» **REQUIREMENT**
Every line of the data below needs to be reproduced exactly.

#### MATERIAL FOR THIS TASK ####

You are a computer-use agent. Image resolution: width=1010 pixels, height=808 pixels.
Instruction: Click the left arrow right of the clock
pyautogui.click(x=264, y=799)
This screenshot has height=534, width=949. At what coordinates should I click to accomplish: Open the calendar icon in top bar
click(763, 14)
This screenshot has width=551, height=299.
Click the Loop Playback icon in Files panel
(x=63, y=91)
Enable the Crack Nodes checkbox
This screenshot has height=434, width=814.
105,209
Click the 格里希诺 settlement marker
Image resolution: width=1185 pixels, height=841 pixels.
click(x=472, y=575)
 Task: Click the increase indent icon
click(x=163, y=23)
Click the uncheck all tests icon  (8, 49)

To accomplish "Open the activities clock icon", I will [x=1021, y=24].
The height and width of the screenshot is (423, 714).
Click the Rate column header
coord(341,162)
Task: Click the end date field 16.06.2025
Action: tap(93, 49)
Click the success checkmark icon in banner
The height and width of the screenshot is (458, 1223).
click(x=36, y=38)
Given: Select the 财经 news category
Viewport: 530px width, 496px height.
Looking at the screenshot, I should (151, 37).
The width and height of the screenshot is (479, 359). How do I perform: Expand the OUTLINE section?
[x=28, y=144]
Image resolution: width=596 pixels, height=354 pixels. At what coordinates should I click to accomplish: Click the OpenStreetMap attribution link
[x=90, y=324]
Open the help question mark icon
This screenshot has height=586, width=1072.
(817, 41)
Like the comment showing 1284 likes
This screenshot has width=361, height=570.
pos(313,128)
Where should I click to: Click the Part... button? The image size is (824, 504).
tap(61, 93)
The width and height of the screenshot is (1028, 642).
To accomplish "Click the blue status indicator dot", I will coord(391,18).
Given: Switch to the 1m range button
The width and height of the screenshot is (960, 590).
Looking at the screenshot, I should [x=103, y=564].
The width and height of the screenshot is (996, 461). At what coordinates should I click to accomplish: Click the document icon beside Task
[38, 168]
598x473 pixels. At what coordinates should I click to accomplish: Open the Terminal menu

####

» **OUTPUT OF THE EXERCISE**
You are a computer-use agent. Image resolution: width=1010 pixels, height=808 pixels.
Instruction: Click the left arrow right of the clock
pyautogui.click(x=264, y=799)
This screenshot has height=534, width=949. At what coordinates should I click to accomplish: Open the calendar icon in top bar
click(763, 14)
This screenshot has width=551, height=299.
Click the Loop Playback icon in Files panel
(x=63, y=91)
Enable the Crack Nodes checkbox
This screenshot has height=434, width=814.
105,209
Click the 格里希诺 settlement marker
Image resolution: width=1185 pixels, height=841 pixels.
click(x=472, y=575)
 Task: Click the increase indent icon
click(x=163, y=23)
Click the uncheck all tests icon  (8, 49)

To accomplish "Open the activities clock icon", I will [x=1021, y=24].
The height and width of the screenshot is (423, 714).
Click the Rate column header
coord(341,162)
Task: Click the end date field 16.06.2025
Action: tap(93, 49)
Click the success checkmark icon in banner
The height and width of the screenshot is (458, 1223).
click(x=36, y=38)
Given: Select the 财经 news category
Viewport: 530px width, 496px height.
Looking at the screenshot, I should (151, 37).
The width and height of the screenshot is (479, 359). How do I perform: Expand the OUTLINE section?
[x=28, y=144]
Image resolution: width=596 pixels, height=354 pixels. At what coordinates should I click to accomplish: Click the OpenStreetMap attribution link
[x=90, y=324]
Open the help question mark icon
This screenshot has height=586, width=1072.
(817, 41)
Like the comment showing 1284 likes
This screenshot has width=361, height=570.
pos(313,128)
Where should I click to: Click the Part... button? The image size is (824, 504).
tap(61, 93)
The width and height of the screenshot is (1028, 642).
To accomplish "Click the blue status indicator dot", I will coord(391,18).
Given: Switch to the 1m range button
The width and height of the screenshot is (960, 590).
Looking at the screenshot, I should [x=103, y=564].
The width and height of the screenshot is (996, 461). At what coordinates should I click to accomplish: Click the document icon beside Task
[38, 168]
598x473 pixels. At what coordinates should I click to accomplish: Open the Terminal menu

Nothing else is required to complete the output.